This report suffers from several fallacies. First, Mr. Callaway cherry-picked the example that Ye outperformed Lochte in the last 50meter of 400 meter IM, and tried to prove that Ye's performance is abnormal. But he obviously failed to mentioned that Ye was 23.25 seconds slower than Lochte in the 400meter swimming, and the Ye's good at free style swimming. Second, Mr. Callaway seems to ignore the principle of "presumption of innocence". While International Olympic Committee on Tuesday announced that Ye's post-race test was clean, and Mr. Callaway has no additional evidence to support his prejudice. It is unprofessional for Nature to publish this groundless report.
Mr. Callaway's report has seriously damaged the reputation of Nature as one of the most prestigious scientific journals. The argument and the statistical methods presented in that report is misleading to the general public. Additionally, it hurts the feeling of those Olympiad athletes who have been sweating to compete in Olympic Games.

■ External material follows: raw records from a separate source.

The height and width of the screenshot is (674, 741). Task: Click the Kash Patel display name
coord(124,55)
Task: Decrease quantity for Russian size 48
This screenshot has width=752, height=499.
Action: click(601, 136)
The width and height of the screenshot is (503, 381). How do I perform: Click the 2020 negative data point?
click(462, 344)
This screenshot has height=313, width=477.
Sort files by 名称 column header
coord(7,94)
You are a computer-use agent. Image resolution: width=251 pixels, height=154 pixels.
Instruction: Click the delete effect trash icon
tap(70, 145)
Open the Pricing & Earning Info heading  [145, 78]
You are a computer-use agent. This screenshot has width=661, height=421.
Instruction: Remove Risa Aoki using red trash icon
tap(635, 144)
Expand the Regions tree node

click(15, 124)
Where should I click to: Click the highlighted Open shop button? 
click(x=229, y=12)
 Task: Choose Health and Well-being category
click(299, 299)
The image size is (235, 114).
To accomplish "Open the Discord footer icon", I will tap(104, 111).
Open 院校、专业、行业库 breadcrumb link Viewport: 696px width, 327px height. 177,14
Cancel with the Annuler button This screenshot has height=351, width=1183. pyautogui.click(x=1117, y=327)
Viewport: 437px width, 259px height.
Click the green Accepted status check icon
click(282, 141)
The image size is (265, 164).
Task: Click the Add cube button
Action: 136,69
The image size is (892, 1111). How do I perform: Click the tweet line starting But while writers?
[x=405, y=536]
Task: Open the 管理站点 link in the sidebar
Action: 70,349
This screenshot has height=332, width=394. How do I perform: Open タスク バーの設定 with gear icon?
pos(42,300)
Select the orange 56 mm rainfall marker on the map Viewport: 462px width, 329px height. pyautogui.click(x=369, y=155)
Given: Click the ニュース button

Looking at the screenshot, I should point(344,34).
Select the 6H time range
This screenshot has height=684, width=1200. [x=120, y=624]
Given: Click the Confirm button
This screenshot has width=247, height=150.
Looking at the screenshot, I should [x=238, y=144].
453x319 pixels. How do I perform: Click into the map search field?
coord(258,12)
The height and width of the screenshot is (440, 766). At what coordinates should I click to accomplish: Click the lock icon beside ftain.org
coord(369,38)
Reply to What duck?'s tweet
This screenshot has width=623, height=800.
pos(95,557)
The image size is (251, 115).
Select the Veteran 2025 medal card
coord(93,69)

I hope that you and your editorial board look into this issue as soon as possible. Mr. Callaway should respond to the critical comments posted by other reads in your website. It is also advisable for Nature to retract the report if Mr. Callaway cannot address those issues raised by other comments.
Sincerely, Song Qiang
University of Southern California
=== Readers of Nature have commented on the report in the past two days. Below are two excellent commentaries by Mr.Echt Warsteiner and Mr. Lai Jiang. For unknown reasons, these two commentaries have been deleted from Nature website. I have archived them and attached them below for your reference.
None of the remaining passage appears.